The flats being set up at the park.
The panels in the garage stall. It was a little cramped but art isn't about comfort, man.
The map of the event. Looks fun.
When I painted murals I got used to working outdoors. That doesn't happen so much these days. I just spent the last nine and a half hours drawing at the computer while simultaneously spewing a torrent of obscenities at it but every so often I get to see the light. Last September I was commissioned by the San Antonio Water System (S.A.W.S.) to paint a landscape on several 4'x8' sheets of plywood that would be displayed at a S.A.W.S. sponsored event. I got my sunscreen and my boom box ( do they still call it that?) and started slinging paint. Above are some photos of the panels in the garage stall ready for transport then being put in place for display.
I also drew a map for the event showing the different booths and activities that could be found there. That map was created with photoshop but I still like it.
Thursday, July 22, 2010
Tuesday, July 20, 2010
I sold this painting along with two others to this collector a few years ago for a cool chunk'o' change but it was spent the minute it went in the bank. Alas.

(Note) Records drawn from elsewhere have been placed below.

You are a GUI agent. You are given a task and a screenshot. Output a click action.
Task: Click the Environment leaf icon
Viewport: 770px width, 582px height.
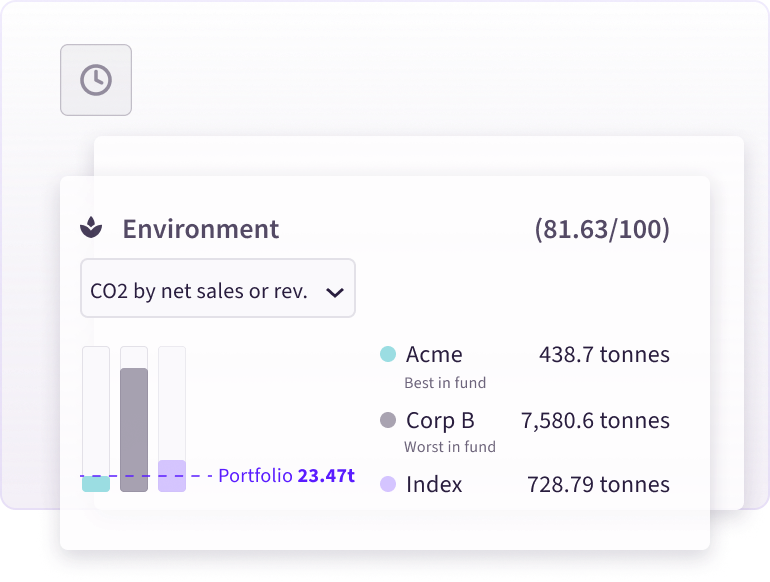point(91,228)
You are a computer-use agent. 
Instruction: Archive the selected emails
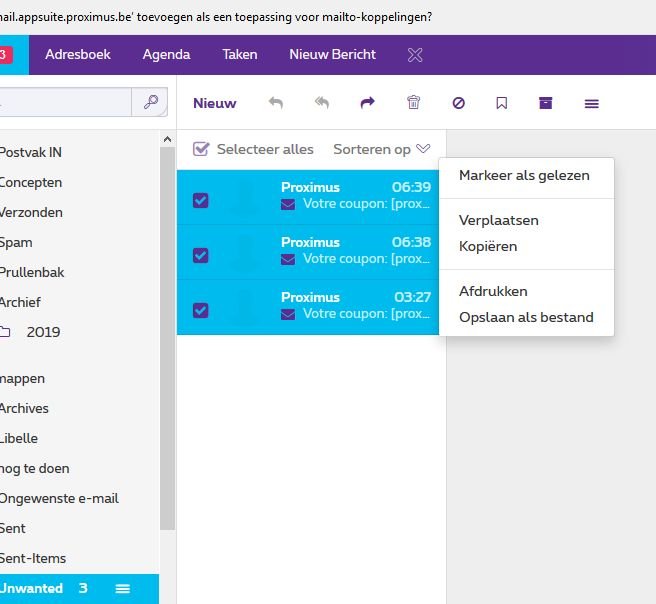(x=545, y=103)
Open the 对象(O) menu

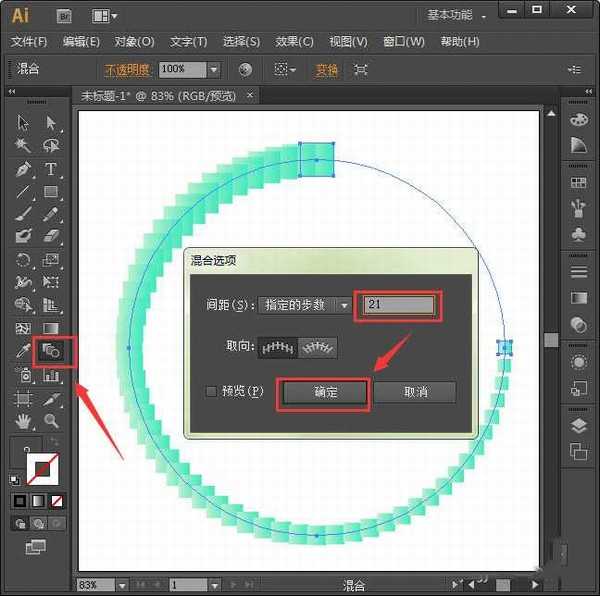134,42
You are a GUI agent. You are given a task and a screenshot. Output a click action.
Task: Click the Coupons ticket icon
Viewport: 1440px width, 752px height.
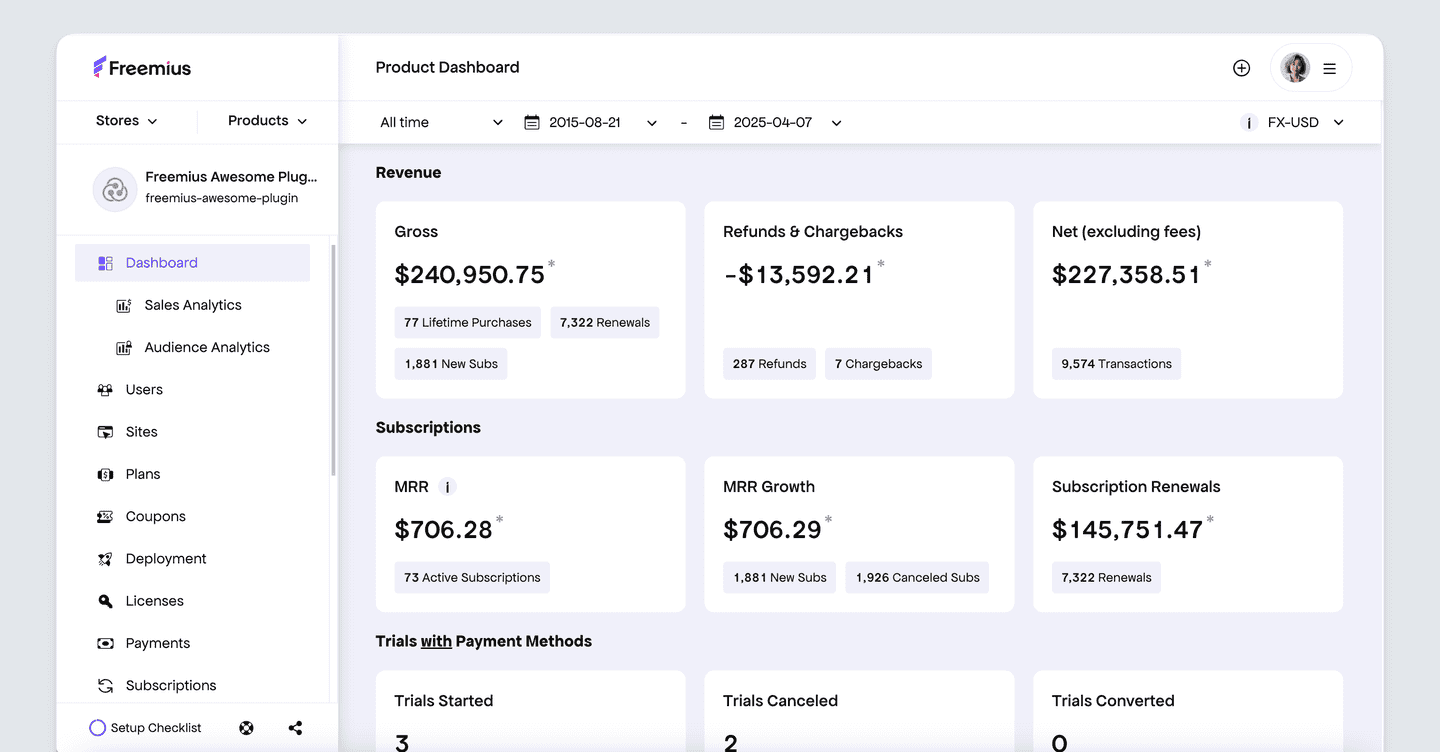pyautogui.click(x=105, y=517)
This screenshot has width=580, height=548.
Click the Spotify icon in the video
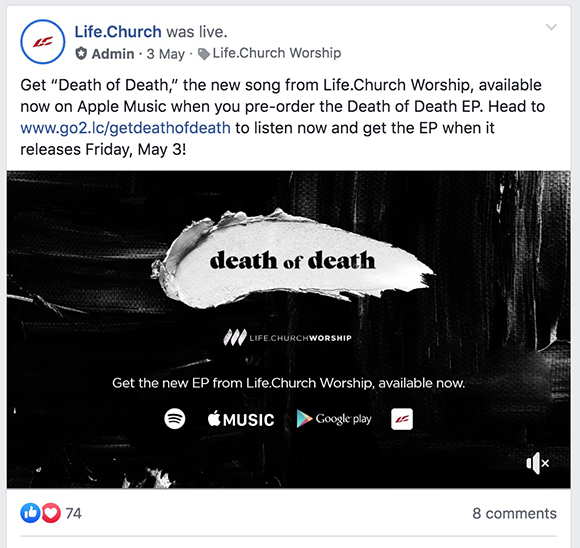click(x=175, y=419)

Okay, so I was mistaken. Monday was rough on me but then Tuesday felt the competition and put the whammy on me. My son had a bout of some kind of stomach bug around three a.m. then three hours later I felt the "love" too. I started to feel somewhat human again, though you couldn't tell by looking at me, around four o'clock this afternoon.

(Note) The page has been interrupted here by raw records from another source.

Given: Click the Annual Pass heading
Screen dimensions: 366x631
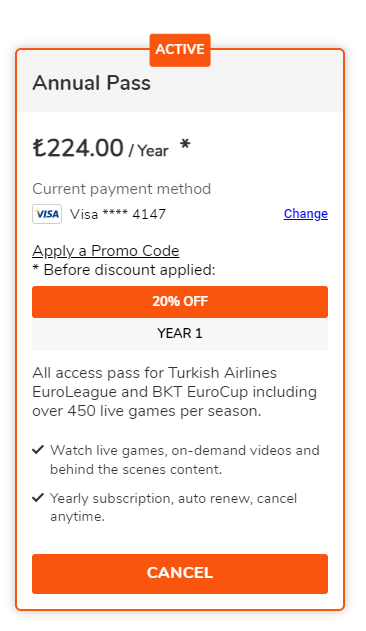Looking at the screenshot, I should pyautogui.click(x=91, y=83).
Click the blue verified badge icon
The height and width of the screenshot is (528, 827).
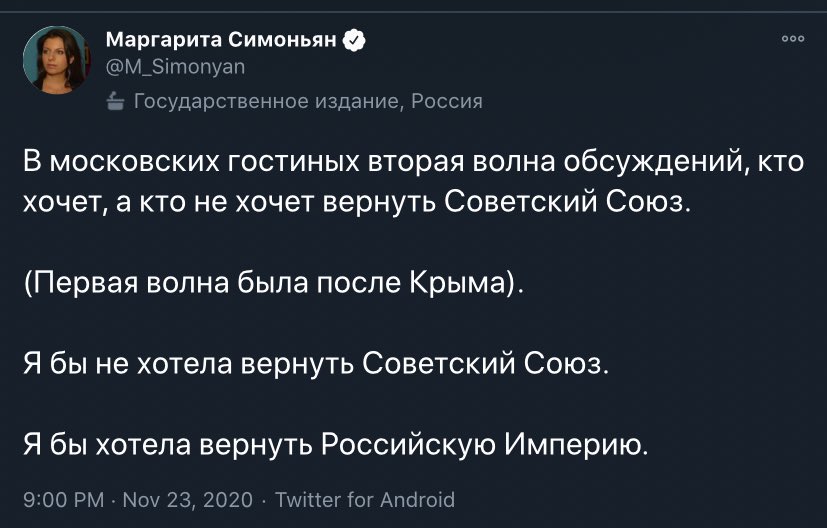click(354, 40)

So, Monday, you have my heart felt apology. I'm glad to be in the land of the living again and to celebrate I will share this thumbnail sketch for the painting above. And no, I wont be going near any wine or moonpies tonight.
Monday, July 19, 2010
It's been a long day. I've been working on a illustration assignment for the last couple of weeks and today was a long one at the computer, so I haven't had time to work on the blog. All is quiet on the western front now so I thought I'd share this photo of myself and Jay Stewart on the road with Ringling Brothers, Barnum and Bailey Circus in 2001.

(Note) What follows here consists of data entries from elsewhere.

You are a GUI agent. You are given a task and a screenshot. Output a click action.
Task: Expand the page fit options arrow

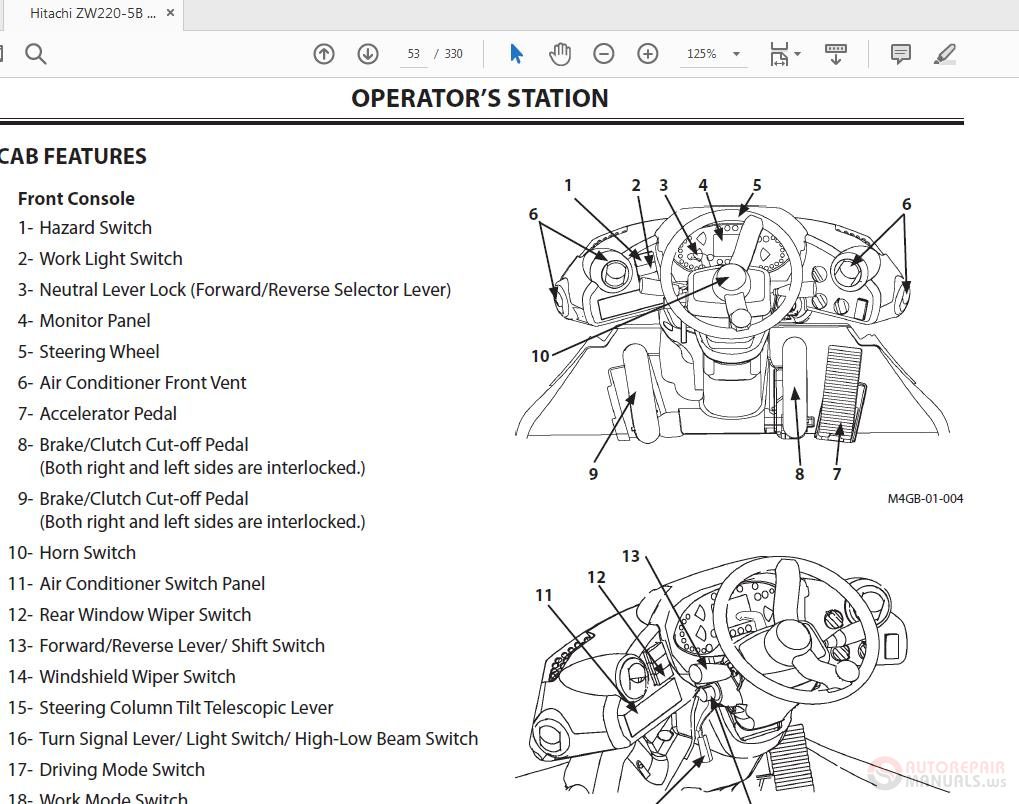click(796, 54)
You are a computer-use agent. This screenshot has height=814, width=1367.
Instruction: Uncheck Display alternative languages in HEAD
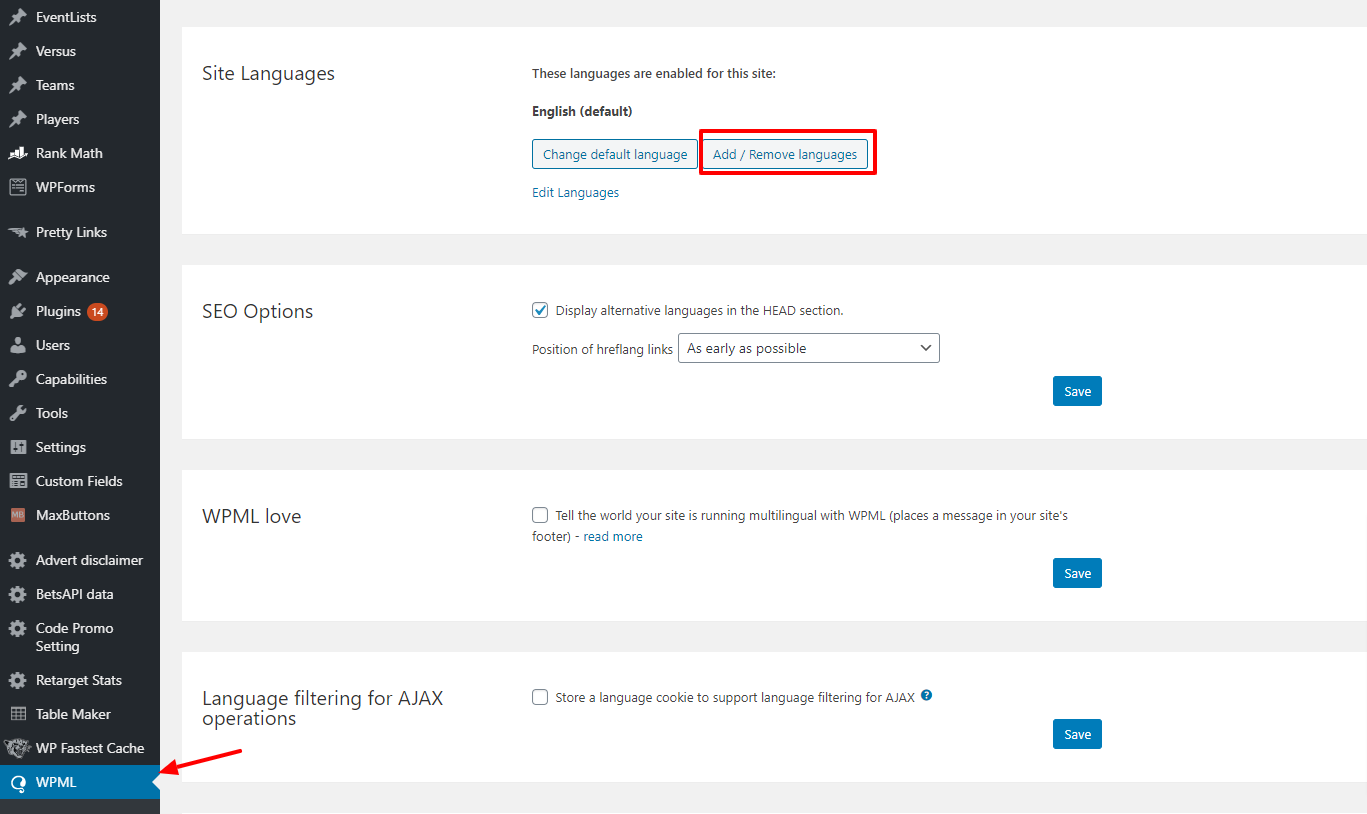pyautogui.click(x=540, y=310)
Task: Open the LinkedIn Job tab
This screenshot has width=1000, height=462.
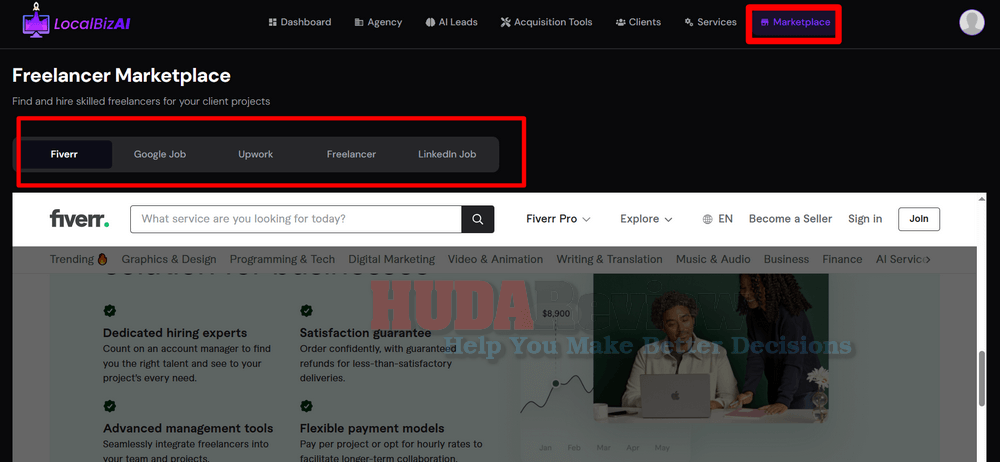Action: pos(447,154)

He played a character of his own creation he called "Big Mamma" or "The Fat Broad". Really, it was Jay just being Jay but with an enormous bosom and hips. I was generally pounded by Big Mamma during the course of our gags. At the end of this particular gag he throws the mattress I was sleeping on at me for the "big finish".
Metaphorically speaking, today was "one big finish". I will now conclude my day with a healthy dose of "Big Bang Theory" whilst I enjoy a chocolate Moon Pie with a tall glass of pinot noir. Night, night.
Sunday, July 18, 2010
Sketch for the first full marionette I designed, carved and assembled for Le Theatre de Marionette's production of "The Little Mermaid".
Tickets for the Little Mermaid show at Le Theatre de Marionette for the 2ooo season. I just wanted to show you these tickets because even a little theatre in a mall in Dallas goes to the trouble of printing nice looking tickets.
The finished puppet hanging in repose backstage after one of our shows. I wish it was a better picture but all I had was an Instamatic that was used for taking pictures of the birthday kid for the day.
Most of what I know of puppet repairs and building I've taught myself during our tenure at Le Theatre de Marionette. While there we learned to operate marionettes but quickly learned that there was no one on staff that had the knowledge to repair or build any new puppets.
As time went on I slowly taught myself how to repair broken puppet noses or replace an arm or carve a hand too damaged to repair. I had learned some of the basics of wood carving from my father, Alberto Sr., and applied it to carving marionettes but also read up on the subject and watched instructional videos. I also had the good fortune of having some of the best puppet builders and performers in the country just a phone call away and also minutes from our home.
When the opportunity to make a marionette from scratch finally came I felt pretty confident. It was for "The Little Mermaid", a show which they had built a few years earlier but were missing the protagonist, the sea witch Ursulla though they still had the land- walking, two- legged land version. Not having any photo reference of the original marionette I set out to design a new one. I produced several sketches, one which you see above was that was selected by Mr. John Hardman, the theatre owner and producer. I seem to have lost the other sketches somewhere between our "moves".
I modeled the face and hands on the "land-walking" version sculpting the face in clay then making a plaster mold to which I pressed plastic wood into for the final positive of the face. The rest of the puppet was carved from basswood using hand tools given to me by my father. Thanks, Dad. I painted it with acrylic paints and the costume was made from dyed muslin and burlap. It worked really well for the run of the show and never required any repairs. All in all, it wasn't too shabby for my first one. Now I have to learn how to build a theatre to house all our marionettes and assorted costumes and props as well as do shows. Man, do I need to win the lottery or what?!